"This week’s figures are all in the red after the last couple of weeks’ recovery."
The volume of searches in the week to Saturday the 9th of May fell by 7.48% compared to the previous week, but remains 11.07% higher than four weeks ago.
Searches for remortgages are down 8.45% on the prior week and down 6.05% compared to two weeks ago. They are flat with four weeks ago, up just 0.44%.
The volumes of searches for purchase mortgages were down 5.42% week-on-week. However, they were up 5.75% on two weeks ago and up 42.44% on four weeks ago.
Despite this, searches for purchase mortgages are still only around one quarter of pre-coronavirus levels. Purchase mortgages normally represent 55-60% of the market. Last week, they represented 32.45%, up from recent lows of 24.5%.
James Tucker, CEO of Twenty7Tec, said: “This week’s figures are all in the red after the last couple of weeks’ recovery. In terms of total search volumes, we are currently at around 44.4% of pre-lockdown searches for purchase and remortgages combined.
“Remortgages, which have been propping up the market in terms of volumes, have dipped a little further and are basically flat compared to four weeks ago.
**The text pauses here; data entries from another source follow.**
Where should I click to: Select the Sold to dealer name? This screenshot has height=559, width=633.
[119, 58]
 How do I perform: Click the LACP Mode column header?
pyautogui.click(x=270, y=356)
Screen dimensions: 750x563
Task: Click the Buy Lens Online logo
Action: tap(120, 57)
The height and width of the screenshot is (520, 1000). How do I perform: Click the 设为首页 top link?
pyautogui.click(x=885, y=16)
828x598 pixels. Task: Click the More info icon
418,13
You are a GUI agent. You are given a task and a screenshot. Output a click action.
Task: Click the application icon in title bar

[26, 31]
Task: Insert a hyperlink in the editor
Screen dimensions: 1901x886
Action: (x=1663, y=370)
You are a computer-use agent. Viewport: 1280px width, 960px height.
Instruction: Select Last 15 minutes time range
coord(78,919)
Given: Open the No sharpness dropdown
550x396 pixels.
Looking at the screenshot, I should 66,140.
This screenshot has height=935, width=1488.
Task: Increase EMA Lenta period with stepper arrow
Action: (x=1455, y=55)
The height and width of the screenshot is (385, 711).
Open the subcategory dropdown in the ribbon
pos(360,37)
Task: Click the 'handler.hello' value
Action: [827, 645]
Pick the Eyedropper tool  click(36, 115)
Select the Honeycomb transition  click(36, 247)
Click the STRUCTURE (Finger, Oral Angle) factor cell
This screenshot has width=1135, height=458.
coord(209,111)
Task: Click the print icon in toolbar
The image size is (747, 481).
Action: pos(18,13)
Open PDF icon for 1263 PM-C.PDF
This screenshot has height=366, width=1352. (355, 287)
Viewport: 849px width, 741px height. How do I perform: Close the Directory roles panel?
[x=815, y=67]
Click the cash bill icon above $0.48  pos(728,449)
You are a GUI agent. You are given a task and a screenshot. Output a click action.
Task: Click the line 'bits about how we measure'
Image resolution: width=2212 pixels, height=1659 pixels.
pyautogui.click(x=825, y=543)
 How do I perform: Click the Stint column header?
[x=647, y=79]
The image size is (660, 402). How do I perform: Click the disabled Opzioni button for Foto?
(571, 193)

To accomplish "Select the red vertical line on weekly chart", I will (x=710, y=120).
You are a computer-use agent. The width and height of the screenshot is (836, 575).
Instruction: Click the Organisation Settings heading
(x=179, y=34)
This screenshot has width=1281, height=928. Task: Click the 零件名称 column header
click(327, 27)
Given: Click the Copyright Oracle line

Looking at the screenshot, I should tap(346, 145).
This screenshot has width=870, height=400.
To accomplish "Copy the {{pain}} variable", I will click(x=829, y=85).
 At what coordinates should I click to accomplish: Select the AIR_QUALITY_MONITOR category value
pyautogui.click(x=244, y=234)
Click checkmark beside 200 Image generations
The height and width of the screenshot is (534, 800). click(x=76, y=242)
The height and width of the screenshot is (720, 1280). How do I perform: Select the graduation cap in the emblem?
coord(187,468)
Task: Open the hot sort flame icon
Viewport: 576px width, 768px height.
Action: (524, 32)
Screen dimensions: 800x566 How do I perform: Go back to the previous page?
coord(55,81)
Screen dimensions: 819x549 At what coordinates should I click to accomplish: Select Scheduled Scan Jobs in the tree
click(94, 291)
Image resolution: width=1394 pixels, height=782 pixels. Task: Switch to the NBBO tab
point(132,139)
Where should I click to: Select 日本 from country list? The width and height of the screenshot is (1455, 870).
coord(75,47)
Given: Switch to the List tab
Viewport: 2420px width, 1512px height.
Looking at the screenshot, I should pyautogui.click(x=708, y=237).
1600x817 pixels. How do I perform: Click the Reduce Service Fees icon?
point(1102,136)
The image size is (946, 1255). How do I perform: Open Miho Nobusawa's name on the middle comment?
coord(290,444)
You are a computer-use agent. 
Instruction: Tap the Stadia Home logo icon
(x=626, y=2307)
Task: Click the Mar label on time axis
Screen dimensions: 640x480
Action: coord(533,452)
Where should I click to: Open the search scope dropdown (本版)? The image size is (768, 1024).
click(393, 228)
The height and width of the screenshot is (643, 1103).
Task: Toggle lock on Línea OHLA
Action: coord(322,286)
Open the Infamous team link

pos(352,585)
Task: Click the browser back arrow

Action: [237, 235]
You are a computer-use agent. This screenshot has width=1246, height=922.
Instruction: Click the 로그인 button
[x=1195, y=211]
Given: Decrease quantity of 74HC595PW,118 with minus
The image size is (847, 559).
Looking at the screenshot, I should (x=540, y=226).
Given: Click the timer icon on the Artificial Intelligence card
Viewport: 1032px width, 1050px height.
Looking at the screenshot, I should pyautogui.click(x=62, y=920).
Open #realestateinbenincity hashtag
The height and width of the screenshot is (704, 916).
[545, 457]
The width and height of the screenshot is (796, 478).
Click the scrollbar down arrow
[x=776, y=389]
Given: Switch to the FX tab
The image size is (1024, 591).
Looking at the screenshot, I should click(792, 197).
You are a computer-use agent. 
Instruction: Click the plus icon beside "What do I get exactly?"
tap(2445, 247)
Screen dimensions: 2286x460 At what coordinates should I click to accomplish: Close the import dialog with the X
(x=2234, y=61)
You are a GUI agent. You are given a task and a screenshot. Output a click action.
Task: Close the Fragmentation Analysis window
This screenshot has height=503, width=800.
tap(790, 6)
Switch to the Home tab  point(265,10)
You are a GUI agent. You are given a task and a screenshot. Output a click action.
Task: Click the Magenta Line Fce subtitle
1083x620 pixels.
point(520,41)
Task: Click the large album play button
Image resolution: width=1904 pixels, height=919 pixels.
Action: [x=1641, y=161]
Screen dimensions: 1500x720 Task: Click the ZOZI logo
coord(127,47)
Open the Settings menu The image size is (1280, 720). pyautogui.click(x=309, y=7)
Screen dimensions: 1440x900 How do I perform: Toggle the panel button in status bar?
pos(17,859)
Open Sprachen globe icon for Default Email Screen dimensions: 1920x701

“However, this week’s figures were clearly affected by the VE Friday bank holiday. If we compare Mon-Thurs this week with the week prior then searches for purchase mortgages are actually up 8.42% and searches for remortgages are up 6.96%.
“The week ahead may show greater signs of whether or not the gentle recovery in our market continues.
“The housing and mortgage markets are looking for a greater clarity on exiting lockdown. The Prime Minister mentioned construction in his Sunday evening address to the nation, but our industry needs the detail to understand how all points along the chain in the housing and mortgage markets are expected to function.
“New builds should begin to flow through as and when construction works begin again. Sales will be mostly affected by physical viewings, which look more likely to be allowed under the new guidance. Then, in just a few short weeks, we might expect activity levels to pick up in the mortgage industry.”